Records shown:

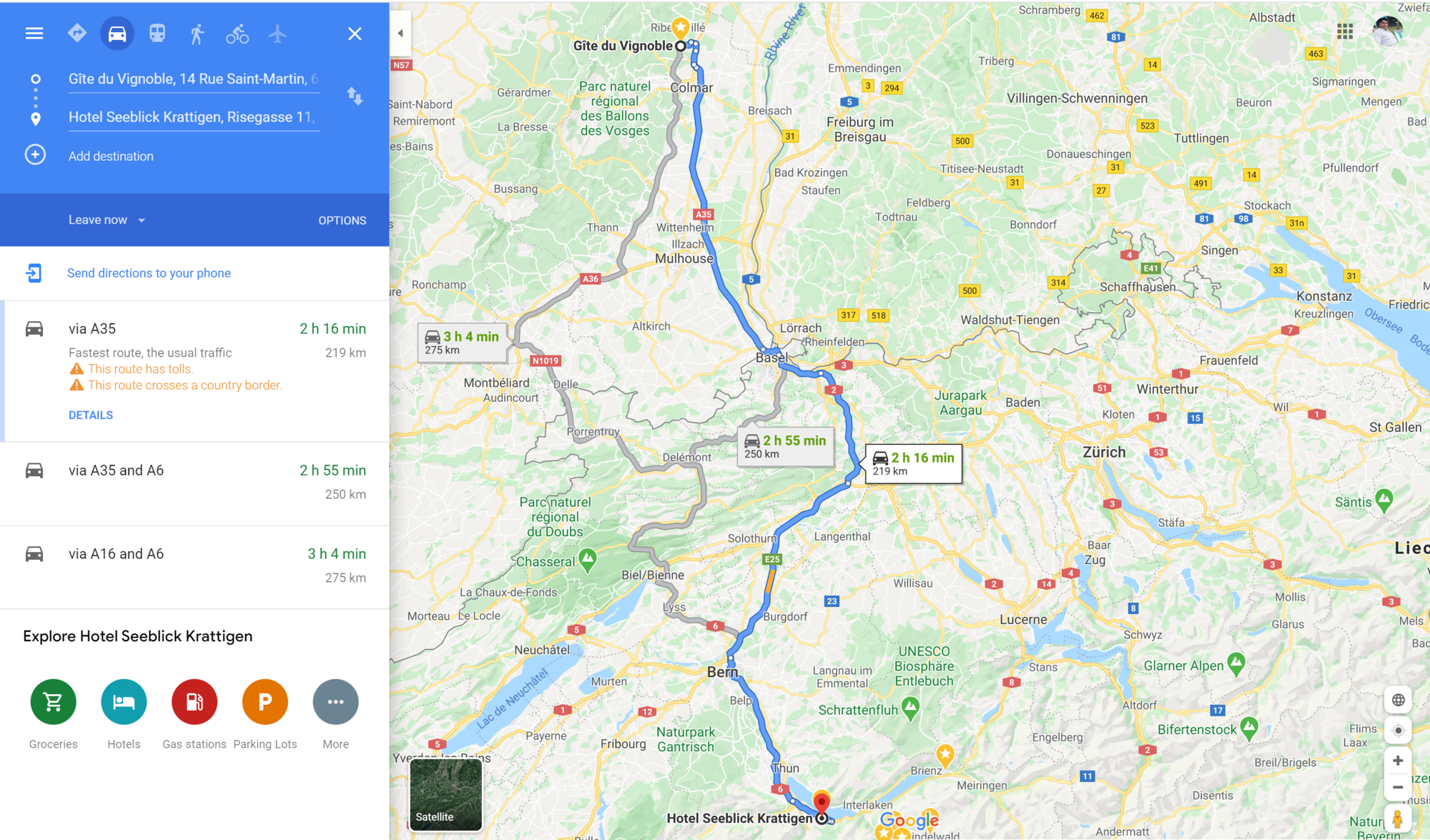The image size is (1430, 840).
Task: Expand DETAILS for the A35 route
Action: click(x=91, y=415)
==
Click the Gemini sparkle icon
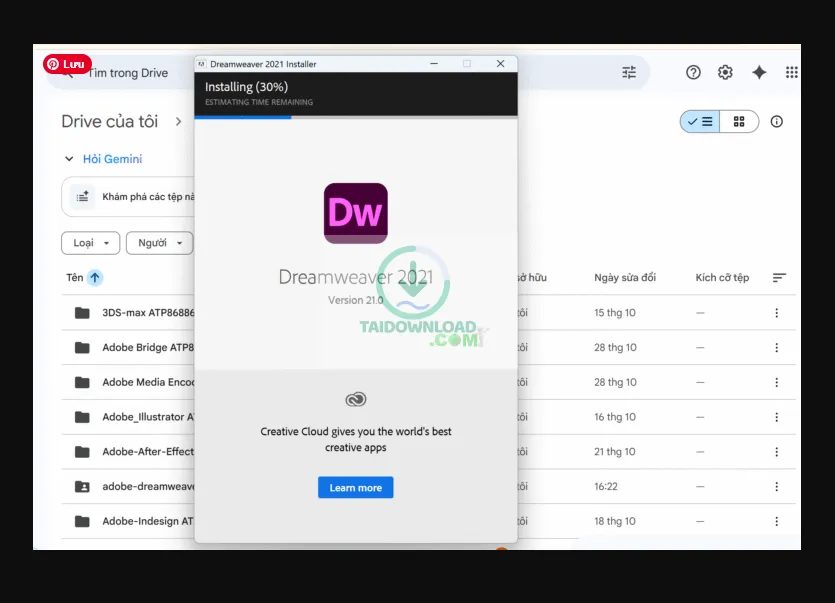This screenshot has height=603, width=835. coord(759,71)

Do this: Rewrite the lines of the material from the one containing "The image size is (1430, 840)." through the one containing "Action: click(x=91, y=415)", inclusive, changing "route" to "road" and keeping everything else the same. Leave the pictures out of your answer.

Exercise result:
The image size is (1430, 840).
Task: Expand DETAILS for the A35 road
Action: click(x=91, y=415)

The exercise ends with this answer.